While we generally equate the numbers 9-1-1 with a call for emergency services, it is also the designation of one of Porsche’s best-known products, as in Peter Perry’s 1972 Porsche 911.Bottom of Form
Currently on display at the Saratoga Automobile Museum in the “Porsche: 60 Years of Speed and Style in North America” exhibit, good weather and the end of the exhibit will find the car back on the highways and by-ways of the Capital District with a smiling Perry at the wheel. But first, a look at the car’s history.
By the late-1950s, Ferry Porsche and his colleagues knew the venerable 356 had run its course. The rounded body shape, while iconic, was considered passé, and the pushrod 4-cylinder engine had reached the end of its development cycle. Ferdinand “Butzi” Porsche, Ferry’s son, began new design work according to strict guidelines from his father. Reutter Coachworks and Irwin Komenda, who’d been with Porsche for decades, also worked on the new model.
Ferry Porsche insisted the design be evolutionary but contemporary.
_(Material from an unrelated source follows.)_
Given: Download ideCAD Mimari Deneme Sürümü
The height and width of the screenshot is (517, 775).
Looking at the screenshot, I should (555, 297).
The wheelbase would be 111-mm (about 5-in.) longer; the car would still be a small 2+2, with folding rear seats; and there would be a six-cylinder engine.
The new 901 first met the public at the 1963 Frankfurt Motor Show. Obviously a new Porsche, it was more contemporary-looking than its predecessor. The all-steel unit body and chassis were very rigid. New independent suspension consisted of MacPherson struts in front, with lower wishbones and longitudinal torsion bars. Transverse torsion bars and triangulated trailing links supported a rear axle equipped with both inner and outer u-joints, resisting the old suspension’s tendency to tuck in during hard cornering, while ATE disc brakes were basically carried over from the 356. Tubular shocks and ZF rack & pinion steering completed the specifications.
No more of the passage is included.